**TASK INSTRUCTIONS**:
Write the lines from the line with "Where should I click to: Tap" to the line with "Looking at the screenshot, I should point(68,49)." as a numbered list, omitting any blank lines.

----------

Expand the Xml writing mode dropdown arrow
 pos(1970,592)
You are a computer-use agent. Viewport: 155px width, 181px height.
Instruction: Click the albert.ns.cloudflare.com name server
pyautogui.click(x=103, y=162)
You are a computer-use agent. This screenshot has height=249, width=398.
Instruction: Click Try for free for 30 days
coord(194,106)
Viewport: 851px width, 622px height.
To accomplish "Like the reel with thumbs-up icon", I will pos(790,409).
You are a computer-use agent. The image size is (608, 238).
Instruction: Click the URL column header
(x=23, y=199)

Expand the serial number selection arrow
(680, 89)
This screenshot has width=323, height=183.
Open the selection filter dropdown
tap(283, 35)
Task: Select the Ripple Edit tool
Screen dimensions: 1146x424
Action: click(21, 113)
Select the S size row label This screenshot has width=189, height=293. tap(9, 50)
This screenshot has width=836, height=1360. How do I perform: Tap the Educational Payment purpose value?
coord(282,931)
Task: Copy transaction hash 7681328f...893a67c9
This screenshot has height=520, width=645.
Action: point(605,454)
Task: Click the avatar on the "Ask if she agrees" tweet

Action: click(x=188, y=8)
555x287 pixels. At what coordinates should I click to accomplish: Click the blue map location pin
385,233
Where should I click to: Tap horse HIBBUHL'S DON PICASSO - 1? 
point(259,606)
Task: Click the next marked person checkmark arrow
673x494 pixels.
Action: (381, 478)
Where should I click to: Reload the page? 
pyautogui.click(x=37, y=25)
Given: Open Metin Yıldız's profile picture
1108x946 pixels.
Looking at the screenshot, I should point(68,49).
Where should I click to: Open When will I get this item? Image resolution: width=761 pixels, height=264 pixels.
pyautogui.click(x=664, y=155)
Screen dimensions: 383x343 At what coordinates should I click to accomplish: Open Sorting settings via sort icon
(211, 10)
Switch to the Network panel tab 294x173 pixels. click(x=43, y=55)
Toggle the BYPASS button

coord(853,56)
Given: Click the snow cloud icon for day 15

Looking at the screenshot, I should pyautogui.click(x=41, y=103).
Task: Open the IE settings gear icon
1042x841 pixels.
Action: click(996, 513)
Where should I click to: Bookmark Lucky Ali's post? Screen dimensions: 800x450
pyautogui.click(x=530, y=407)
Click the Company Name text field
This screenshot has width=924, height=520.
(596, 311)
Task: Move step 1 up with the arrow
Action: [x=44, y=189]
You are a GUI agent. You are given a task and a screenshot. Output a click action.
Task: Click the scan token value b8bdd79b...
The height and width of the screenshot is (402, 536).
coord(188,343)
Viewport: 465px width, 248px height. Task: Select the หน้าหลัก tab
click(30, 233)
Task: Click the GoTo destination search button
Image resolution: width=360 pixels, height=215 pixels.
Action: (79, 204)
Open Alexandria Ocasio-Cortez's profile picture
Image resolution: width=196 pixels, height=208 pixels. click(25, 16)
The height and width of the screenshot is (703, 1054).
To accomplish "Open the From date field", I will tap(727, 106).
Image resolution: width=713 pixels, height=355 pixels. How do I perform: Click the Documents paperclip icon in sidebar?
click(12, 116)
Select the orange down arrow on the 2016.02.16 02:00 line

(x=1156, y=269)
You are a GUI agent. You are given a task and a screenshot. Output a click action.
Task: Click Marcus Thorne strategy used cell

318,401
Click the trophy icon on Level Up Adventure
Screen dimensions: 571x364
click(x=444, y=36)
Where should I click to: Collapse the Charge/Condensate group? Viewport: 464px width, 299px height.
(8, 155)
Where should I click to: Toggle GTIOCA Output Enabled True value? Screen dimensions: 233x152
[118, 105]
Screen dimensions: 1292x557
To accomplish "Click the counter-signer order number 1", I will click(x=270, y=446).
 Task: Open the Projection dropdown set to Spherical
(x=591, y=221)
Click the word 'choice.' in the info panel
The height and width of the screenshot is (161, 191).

----------

**ANSWER TO THIS EXERCISE**:
1. Where should I click to: Tap horse HIBBUHL'S DON PICASSO - 1? 
2. point(259,606)
3. Task: Click the next marked person checkmark arrow
4. 673x494 pixels.
5. Action: (381, 478)
6. Where should I click to: Reload the page? 
7. pyautogui.click(x=37, y=25)
8. Given: Open Metin Yıldız's profile picture
9. 1108x946 pixels.
10. Looking at the screenshot, I should point(68,49).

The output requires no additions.